Don Juan se releva. Don Gonzalo tenait son épée en avant.

«Ma fille! ma fille! te dis-je, lâche qui m'as frappé par derrière…

–Ah! ce supplice a trop duré, reprit Don Juan avec un rire qui sonna étrangement. L'enfer triomphe!»

Mais Don Gonzalo avait ouvert la porte.

«A moi, mes gens!» cria-t-il.

Juan avait saisi son pistolet.

«Ulloa, dit-il, tandis que la foule des soldats faisait irruption, si mon âme va à nouveau se plonger dans le vice, tu répondras pour moi quand Dieu m'appellera devant son tribunal de justice.»

Il fit feu. Le commandeur tomba raide mort entre les bras de ses soldats.

CHAPITRE V

DONA ELVIRE

Mort d'Inès.—Débordements de Don Juan.—Sa profession de foi.—Arrivée de Doña Elvire.—Sanglants reproches.—Piteuses explications.—Vive querelle de famille.

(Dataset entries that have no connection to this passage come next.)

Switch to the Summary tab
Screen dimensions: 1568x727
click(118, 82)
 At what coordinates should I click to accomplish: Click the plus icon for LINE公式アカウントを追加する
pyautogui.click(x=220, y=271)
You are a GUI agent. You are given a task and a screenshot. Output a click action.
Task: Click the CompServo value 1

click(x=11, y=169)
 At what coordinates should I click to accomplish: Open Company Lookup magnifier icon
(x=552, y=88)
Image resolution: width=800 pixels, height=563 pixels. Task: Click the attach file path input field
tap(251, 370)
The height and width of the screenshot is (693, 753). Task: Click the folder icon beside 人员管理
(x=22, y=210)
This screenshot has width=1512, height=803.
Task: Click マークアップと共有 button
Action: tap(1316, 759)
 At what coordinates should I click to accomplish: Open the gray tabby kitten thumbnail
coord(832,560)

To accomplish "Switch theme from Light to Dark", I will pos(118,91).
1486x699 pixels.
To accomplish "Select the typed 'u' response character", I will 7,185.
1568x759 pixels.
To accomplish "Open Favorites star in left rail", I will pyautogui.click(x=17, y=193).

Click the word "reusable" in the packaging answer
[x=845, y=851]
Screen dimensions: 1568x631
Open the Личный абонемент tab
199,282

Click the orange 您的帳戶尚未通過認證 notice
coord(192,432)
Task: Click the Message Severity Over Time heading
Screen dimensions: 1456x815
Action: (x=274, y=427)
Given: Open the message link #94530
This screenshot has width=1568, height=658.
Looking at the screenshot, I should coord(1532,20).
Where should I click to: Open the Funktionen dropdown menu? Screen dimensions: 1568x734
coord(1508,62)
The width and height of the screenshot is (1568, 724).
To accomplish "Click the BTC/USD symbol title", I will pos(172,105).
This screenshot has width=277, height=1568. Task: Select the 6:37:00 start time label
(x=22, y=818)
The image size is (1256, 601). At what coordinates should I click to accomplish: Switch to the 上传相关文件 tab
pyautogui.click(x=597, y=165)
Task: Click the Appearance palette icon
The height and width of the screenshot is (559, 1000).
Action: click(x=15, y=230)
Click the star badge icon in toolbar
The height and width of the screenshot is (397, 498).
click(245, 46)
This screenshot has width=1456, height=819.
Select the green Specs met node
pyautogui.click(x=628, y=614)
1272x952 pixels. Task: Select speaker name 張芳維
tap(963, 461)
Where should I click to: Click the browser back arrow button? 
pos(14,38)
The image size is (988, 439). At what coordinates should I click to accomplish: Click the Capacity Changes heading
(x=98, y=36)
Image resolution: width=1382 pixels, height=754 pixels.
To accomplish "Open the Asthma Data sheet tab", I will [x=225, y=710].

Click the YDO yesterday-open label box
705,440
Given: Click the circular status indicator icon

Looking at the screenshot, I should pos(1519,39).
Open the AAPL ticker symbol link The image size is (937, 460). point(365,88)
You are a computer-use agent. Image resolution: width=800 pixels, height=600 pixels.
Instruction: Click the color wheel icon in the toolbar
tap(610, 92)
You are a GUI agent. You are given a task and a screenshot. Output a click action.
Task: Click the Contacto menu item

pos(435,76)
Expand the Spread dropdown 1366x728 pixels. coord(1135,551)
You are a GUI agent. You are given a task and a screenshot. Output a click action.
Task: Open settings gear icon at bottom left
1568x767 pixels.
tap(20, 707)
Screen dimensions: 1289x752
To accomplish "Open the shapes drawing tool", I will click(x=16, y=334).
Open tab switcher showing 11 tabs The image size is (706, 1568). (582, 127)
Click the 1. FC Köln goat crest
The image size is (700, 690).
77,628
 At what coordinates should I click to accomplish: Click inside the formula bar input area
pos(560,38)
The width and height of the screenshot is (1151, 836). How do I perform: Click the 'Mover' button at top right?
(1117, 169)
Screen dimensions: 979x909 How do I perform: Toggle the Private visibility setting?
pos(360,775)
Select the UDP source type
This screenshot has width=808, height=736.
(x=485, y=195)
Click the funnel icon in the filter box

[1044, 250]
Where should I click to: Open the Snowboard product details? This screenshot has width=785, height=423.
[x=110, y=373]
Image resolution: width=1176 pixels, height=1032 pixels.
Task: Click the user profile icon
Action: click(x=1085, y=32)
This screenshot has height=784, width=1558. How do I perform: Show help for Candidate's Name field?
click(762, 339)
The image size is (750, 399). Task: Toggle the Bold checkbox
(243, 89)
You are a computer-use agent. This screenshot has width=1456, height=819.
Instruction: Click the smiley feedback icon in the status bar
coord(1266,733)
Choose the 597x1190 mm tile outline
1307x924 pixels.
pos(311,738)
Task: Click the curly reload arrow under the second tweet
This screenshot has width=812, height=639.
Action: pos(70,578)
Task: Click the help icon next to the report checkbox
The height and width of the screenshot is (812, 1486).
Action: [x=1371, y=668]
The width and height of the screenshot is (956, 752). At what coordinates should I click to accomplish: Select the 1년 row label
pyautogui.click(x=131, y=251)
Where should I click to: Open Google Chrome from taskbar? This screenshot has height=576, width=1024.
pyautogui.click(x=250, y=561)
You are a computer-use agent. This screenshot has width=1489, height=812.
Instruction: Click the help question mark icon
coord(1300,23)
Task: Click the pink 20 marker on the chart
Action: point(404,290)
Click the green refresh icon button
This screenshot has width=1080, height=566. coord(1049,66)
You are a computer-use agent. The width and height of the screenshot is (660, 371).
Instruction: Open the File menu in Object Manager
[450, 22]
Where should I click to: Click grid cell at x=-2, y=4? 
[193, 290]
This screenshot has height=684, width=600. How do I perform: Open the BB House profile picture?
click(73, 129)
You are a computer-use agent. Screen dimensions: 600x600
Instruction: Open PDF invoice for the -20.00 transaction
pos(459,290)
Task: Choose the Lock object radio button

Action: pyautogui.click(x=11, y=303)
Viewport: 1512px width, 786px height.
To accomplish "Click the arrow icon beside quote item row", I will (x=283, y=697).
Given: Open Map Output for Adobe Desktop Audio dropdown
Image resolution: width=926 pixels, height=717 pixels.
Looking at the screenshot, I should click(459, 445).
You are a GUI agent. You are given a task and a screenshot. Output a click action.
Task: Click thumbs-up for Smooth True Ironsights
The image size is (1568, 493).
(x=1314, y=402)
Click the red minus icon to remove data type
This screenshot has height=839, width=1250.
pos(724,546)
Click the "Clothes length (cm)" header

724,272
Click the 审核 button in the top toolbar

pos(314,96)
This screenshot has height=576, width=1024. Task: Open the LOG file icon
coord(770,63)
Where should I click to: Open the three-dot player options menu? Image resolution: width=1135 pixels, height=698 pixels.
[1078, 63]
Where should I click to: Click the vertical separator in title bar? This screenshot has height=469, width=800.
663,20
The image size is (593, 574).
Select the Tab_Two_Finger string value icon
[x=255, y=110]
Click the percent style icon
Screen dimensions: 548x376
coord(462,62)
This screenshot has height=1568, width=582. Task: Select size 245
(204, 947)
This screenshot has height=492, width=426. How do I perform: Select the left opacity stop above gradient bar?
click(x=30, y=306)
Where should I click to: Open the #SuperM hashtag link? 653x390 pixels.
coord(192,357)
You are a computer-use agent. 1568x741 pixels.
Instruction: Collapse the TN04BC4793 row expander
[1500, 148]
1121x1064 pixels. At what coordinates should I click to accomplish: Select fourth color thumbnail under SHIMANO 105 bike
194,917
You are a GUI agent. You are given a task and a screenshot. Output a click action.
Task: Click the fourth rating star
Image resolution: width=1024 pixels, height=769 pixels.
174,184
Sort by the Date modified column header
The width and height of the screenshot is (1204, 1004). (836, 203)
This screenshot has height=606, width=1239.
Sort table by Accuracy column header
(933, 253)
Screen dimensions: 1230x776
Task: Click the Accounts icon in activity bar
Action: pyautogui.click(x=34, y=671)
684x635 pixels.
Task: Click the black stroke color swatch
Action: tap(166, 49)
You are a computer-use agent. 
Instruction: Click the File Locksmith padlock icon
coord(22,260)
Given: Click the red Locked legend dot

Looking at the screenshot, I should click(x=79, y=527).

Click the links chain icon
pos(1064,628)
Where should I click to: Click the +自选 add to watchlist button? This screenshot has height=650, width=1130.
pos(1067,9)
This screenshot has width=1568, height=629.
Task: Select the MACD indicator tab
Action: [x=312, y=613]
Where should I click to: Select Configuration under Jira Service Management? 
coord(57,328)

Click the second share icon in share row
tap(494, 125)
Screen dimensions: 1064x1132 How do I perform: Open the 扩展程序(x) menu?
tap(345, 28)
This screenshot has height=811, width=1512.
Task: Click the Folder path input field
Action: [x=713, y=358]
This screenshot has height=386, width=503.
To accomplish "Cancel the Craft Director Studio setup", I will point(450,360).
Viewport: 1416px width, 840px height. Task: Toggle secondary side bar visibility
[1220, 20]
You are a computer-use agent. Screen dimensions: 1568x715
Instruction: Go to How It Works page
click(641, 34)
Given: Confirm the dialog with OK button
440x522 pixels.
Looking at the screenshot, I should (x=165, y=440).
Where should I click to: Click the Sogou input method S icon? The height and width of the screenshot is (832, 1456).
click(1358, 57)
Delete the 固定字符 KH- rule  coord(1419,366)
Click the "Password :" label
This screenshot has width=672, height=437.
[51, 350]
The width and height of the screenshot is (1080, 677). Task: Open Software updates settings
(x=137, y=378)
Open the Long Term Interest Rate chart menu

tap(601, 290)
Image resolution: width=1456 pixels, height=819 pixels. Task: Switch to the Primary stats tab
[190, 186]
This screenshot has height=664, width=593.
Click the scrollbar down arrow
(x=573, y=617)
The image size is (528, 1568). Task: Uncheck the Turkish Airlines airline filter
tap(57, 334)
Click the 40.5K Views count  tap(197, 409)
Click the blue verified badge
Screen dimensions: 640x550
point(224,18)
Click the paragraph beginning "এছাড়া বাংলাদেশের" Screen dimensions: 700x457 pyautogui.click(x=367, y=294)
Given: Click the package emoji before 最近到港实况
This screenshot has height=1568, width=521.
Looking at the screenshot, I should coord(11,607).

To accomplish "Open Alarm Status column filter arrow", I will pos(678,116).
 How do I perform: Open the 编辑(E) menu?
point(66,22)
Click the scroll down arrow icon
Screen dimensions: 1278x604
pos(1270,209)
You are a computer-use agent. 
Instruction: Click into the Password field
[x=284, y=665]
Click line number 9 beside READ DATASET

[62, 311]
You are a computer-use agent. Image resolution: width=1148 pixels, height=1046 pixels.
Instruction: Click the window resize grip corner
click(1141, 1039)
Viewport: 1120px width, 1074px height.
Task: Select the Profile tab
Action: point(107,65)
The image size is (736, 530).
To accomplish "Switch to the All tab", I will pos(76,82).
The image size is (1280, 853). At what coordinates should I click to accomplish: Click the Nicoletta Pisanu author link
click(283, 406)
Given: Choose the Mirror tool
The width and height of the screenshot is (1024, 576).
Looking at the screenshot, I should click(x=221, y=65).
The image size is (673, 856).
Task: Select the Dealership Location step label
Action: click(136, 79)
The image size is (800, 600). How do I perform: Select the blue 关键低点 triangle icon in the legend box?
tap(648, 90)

C'est par miracle que Don Juan, après cette terrible aventure, échappa à la justice. Mais il reçut plusieurs coups d'épée des soldats, en sorte qu'il put plaider la légitime défense. Doña Inès s'enfuit au couvent; mais quelques jours après sa rentrée, elle commença de dépérir et mourut rongée par le terrible mal intérieur qui la dévorait. Les uns prétendent que l'affreuse mort de son père fut cause du trépas de cette belle enfant; ceux qui la connaissaient mieux affirment que ce fut sa passion inassouvie pour Don Juan qui la conduisit au tombeau.

Don Juan, à la vérité, ne fut pas le même dès ce jour. Il semblait qu'il voulût exercer une sorte de vengeance contre cette humanité féminine que cependant il avait déjà tant fait souffrir. Le sens de l'amour qu'il avait possédé si fort, si beau, parut émoussé en lui. Jadis, il avait été sincère dans ses séductions; ce ne fut plus désormais pour lui que jeu et comédie. C'est ainsi qu'il contracta plusieurs mariages qui furent rompus par la triste mort de ses épouses, la rupture prononcée à Rome avec l'appui des cardinaux qu'impressionnait le grand nom des Tenorio ou encore par le simple abandon. Fiancé avec Doña Elvire, il la séduisit quelques jours avant la date du mariage, puis partit dans une campagne retirée, abandonnant là la noce.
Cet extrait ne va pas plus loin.